- _REQUIRED TASK_:
Rewrite the entries below with "Screen dimensions" changed to "Display size" everywhere it appears, keeping everything else the same.

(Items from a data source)
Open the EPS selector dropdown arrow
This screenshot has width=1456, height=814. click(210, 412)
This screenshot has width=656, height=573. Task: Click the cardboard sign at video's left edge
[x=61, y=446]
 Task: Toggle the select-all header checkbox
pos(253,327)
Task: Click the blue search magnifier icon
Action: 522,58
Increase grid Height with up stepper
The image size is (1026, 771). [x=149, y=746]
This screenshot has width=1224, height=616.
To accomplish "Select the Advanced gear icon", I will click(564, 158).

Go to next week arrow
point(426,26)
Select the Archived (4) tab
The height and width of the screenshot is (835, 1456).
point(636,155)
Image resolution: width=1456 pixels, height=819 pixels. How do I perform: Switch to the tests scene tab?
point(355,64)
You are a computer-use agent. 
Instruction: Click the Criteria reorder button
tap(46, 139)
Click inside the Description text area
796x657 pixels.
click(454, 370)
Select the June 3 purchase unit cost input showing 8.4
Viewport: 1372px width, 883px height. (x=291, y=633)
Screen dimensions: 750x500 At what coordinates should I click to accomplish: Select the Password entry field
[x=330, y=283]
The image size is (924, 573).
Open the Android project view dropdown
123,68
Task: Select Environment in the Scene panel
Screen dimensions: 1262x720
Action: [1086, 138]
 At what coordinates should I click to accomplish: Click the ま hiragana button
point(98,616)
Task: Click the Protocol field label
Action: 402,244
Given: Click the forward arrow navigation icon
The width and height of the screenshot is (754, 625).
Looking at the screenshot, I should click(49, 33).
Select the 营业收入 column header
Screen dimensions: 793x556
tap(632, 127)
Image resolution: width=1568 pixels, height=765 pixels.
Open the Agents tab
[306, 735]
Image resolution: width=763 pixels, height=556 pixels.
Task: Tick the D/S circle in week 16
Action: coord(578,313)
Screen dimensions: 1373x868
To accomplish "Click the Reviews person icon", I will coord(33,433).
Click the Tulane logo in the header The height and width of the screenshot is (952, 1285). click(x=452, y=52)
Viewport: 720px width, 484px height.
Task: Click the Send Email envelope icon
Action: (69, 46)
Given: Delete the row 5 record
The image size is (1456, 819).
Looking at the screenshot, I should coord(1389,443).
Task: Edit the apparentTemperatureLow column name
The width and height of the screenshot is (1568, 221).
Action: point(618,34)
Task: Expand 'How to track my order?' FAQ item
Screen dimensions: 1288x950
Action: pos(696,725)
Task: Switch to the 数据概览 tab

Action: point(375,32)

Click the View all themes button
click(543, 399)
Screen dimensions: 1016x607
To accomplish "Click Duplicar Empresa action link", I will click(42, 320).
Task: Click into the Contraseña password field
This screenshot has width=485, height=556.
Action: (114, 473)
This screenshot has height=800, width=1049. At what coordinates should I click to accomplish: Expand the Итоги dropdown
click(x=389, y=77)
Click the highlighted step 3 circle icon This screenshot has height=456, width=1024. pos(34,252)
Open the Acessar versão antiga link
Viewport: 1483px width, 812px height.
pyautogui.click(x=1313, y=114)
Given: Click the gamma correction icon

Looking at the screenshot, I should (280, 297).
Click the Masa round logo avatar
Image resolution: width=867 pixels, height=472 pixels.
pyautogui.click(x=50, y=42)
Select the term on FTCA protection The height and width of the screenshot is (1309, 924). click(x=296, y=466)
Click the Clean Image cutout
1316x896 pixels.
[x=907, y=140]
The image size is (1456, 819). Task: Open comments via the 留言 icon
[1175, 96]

- _SOLUTION_:
Open the EPS selector dropdown arrow
This screenshot has width=1456, height=814. click(210, 412)
This screenshot has width=656, height=573. Task: Click the cardboard sign at video's left edge
[x=61, y=446]
 Task: Toggle the select-all header checkbox
pos(253,327)
Task: Click the blue search magnifier icon
Action: 522,58
Increase grid Height with up stepper
The image size is (1026, 771). [x=149, y=746]
This screenshot has width=1224, height=616.
To accomplish "Select the Advanced gear icon", I will click(564, 158).

Go to next week arrow
point(426,26)
Select the Archived (4) tab
The height and width of the screenshot is (835, 1456).
point(636,155)
Image resolution: width=1456 pixels, height=819 pixels. How do I perform: Switch to the tests scene tab?
point(355,64)
You are a computer-use agent. 
Instruction: Click the Criteria reorder button
tap(46, 139)
Click inside the Description text area
796x657 pixels.
click(454, 370)
Select the June 3 purchase unit cost input showing 8.4
Viewport: 1372px width, 883px height. (x=291, y=633)
Display size: 750x500 At what coordinates should I click to accomplish: Select the Password entry field
[x=330, y=283]
The image size is (924, 573).
Open the Android project view dropdown
123,68
Task: Select Environment in the Scene panel
Display size: 1262x720
Action: [1086, 138]
 At what coordinates should I click to accomplish: Click the ま hiragana button
point(98,616)
Task: Click the Protocol field label
Action: 402,244
Given: Click the forward arrow navigation icon
The width and height of the screenshot is (754, 625).
Looking at the screenshot, I should click(49, 33).
Select the 营业收入 column header
Display size: 793x556
tap(632, 127)
Image resolution: width=1568 pixels, height=765 pixels.
Open the Agents tab
[306, 735]
Image resolution: width=763 pixels, height=556 pixels.
Task: Tick the D/S circle in week 16
Action: coord(578,313)
Display size: 1373x868
To accomplish "Click the Reviews person icon", I will coord(33,433).
Click the Tulane logo in the header The height and width of the screenshot is (952, 1285). click(x=452, y=52)
Viewport: 720px width, 484px height.
Task: Click the Send Email envelope icon
Action: (69, 46)
Given: Delete the row 5 record
The image size is (1456, 819).
Looking at the screenshot, I should coord(1389,443).
Task: Edit the apparentTemperatureLow column name
The width and height of the screenshot is (1568, 221).
Action: point(618,34)
Task: Expand 'How to track my order?' FAQ item
Display size: 1288x950
Action: pos(696,725)
Task: Switch to the 数据概览 tab

Action: point(375,32)

Click the View all themes button
click(543, 399)
Display size: 1016x607
To accomplish "Click Duplicar Empresa action link", I will click(42, 320).
Task: Click into the Contraseña password field
This screenshot has width=485, height=556.
Action: (114, 473)
This screenshot has height=800, width=1049. At what coordinates should I click to accomplish: Expand the Итоги dropdown
click(x=389, y=77)
Click the highlighted step 3 circle icon This screenshot has height=456, width=1024. pos(34,252)
Open the Acessar versão antiga link
Viewport: 1483px width, 812px height.
pyautogui.click(x=1313, y=114)
Given: Click the gamma correction icon

Looking at the screenshot, I should (280, 297).
Click the Masa round logo avatar
Image resolution: width=867 pixels, height=472 pixels.
pyautogui.click(x=50, y=42)
Select the term on FTCA protection The height and width of the screenshot is (1309, 924). click(x=296, y=466)
Click the Clean Image cutout
1316x896 pixels.
[x=907, y=140]
The image size is (1456, 819). Task: Open comments via the 留言 icon
[1175, 96]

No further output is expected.